# WHAT YOU WILL DO
A copy is needed of each line in the records that has the word "green".

++++++

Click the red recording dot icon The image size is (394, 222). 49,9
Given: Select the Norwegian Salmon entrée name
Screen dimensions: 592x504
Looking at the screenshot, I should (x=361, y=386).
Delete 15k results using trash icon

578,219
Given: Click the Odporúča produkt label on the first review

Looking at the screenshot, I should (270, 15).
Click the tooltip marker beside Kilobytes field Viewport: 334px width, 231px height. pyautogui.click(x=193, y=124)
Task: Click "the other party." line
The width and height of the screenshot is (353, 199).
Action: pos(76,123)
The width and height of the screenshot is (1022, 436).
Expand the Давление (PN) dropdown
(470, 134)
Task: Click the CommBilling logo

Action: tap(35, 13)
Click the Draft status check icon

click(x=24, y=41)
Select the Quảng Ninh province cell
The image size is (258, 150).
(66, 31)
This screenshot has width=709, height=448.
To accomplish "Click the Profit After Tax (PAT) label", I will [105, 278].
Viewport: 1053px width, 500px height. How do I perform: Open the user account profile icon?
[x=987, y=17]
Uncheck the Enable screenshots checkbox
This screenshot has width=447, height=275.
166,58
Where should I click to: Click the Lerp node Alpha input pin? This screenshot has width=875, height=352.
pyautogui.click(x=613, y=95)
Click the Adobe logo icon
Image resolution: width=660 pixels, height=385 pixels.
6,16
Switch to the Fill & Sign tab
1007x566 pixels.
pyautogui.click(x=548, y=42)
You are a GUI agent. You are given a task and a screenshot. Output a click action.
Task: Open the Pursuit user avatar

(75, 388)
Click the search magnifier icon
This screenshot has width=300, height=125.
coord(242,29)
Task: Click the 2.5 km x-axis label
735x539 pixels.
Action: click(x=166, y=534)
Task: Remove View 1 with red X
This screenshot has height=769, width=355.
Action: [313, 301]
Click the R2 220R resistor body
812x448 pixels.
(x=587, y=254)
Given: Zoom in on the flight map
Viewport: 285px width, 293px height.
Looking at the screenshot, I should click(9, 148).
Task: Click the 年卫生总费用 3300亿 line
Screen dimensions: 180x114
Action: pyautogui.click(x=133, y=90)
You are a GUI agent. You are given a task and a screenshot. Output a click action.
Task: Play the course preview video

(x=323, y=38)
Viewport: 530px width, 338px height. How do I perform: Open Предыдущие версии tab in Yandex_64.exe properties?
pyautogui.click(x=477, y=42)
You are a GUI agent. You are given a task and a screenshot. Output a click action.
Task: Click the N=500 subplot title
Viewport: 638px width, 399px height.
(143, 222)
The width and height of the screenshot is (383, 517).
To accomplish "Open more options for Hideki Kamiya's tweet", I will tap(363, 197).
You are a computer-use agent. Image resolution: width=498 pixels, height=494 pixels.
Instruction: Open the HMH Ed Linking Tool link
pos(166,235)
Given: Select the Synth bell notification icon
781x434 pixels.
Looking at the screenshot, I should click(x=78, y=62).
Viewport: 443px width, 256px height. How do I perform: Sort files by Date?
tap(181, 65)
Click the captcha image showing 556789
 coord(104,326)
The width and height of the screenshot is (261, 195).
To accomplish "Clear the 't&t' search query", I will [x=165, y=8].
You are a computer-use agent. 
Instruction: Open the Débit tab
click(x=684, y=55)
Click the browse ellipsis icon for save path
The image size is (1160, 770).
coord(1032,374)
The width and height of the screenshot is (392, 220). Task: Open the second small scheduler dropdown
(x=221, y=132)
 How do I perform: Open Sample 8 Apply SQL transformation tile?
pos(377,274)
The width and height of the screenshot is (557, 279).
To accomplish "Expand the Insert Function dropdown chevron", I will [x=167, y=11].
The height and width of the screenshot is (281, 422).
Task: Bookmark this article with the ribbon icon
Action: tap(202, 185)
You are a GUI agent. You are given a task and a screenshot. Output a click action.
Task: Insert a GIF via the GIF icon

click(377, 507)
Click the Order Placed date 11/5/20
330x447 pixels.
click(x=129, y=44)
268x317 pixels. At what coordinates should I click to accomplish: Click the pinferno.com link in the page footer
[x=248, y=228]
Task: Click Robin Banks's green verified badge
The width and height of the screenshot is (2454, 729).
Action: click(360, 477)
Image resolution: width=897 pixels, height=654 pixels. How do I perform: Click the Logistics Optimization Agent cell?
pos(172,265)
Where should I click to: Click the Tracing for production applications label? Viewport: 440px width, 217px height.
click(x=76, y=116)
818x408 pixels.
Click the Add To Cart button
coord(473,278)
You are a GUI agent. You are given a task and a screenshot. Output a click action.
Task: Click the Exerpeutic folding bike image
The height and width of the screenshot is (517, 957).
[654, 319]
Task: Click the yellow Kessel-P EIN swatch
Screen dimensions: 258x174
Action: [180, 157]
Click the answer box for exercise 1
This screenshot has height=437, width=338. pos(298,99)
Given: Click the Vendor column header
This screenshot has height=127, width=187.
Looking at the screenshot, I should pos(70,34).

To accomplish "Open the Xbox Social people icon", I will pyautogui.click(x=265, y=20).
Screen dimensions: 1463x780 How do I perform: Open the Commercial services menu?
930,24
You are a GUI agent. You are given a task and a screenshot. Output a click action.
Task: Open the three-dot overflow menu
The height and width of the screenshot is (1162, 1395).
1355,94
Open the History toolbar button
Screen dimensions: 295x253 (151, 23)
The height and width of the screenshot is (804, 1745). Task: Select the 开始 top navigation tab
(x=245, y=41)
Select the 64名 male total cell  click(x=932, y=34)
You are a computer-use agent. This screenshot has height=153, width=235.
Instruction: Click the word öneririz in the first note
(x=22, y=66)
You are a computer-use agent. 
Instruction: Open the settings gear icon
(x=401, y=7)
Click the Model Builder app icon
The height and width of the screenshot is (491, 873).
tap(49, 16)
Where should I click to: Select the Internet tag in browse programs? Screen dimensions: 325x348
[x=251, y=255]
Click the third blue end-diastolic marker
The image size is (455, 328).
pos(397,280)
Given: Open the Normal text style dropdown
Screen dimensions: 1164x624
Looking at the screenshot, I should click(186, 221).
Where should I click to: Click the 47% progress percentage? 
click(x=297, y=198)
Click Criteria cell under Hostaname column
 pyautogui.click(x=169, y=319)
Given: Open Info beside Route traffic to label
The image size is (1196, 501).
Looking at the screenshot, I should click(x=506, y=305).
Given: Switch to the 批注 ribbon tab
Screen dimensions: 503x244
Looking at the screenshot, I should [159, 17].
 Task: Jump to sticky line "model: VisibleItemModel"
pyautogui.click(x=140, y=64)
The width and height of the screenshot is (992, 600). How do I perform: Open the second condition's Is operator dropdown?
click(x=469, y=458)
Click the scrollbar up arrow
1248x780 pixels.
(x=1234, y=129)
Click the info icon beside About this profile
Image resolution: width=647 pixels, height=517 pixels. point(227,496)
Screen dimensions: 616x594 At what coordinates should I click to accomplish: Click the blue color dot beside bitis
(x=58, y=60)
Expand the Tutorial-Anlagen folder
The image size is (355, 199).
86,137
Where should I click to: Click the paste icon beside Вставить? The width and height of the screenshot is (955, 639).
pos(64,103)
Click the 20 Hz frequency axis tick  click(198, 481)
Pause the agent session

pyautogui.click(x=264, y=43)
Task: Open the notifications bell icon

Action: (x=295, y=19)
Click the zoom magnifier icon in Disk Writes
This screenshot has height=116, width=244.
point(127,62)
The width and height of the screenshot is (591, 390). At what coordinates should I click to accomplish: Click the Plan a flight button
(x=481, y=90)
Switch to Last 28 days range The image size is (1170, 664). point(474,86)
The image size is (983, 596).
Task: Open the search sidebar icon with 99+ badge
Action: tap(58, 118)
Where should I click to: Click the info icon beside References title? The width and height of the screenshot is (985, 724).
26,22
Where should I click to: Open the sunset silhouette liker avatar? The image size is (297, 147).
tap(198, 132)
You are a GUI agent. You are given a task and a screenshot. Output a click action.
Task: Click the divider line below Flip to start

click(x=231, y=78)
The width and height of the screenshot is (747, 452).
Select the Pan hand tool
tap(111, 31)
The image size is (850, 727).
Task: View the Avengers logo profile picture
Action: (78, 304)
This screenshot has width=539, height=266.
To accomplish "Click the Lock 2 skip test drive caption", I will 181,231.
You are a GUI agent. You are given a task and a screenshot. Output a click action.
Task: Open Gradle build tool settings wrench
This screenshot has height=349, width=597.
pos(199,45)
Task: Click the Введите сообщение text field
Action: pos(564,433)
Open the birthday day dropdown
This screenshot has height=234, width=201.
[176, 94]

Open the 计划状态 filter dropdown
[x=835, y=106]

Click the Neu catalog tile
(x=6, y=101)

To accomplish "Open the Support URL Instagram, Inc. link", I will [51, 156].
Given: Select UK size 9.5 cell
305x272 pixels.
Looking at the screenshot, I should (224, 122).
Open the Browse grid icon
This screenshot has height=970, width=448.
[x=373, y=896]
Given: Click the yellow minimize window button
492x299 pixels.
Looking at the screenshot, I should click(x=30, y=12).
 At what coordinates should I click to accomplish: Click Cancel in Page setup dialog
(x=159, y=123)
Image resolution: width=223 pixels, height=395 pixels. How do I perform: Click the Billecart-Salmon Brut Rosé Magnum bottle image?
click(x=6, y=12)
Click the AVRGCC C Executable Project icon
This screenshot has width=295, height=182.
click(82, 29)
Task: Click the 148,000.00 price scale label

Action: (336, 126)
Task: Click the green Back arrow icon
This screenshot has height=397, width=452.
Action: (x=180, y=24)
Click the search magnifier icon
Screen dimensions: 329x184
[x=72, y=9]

++++++

# ANSWER TO THIS TASK
Task: Click Robin Banks's green verified badge
Task: Click the green Back arrow icon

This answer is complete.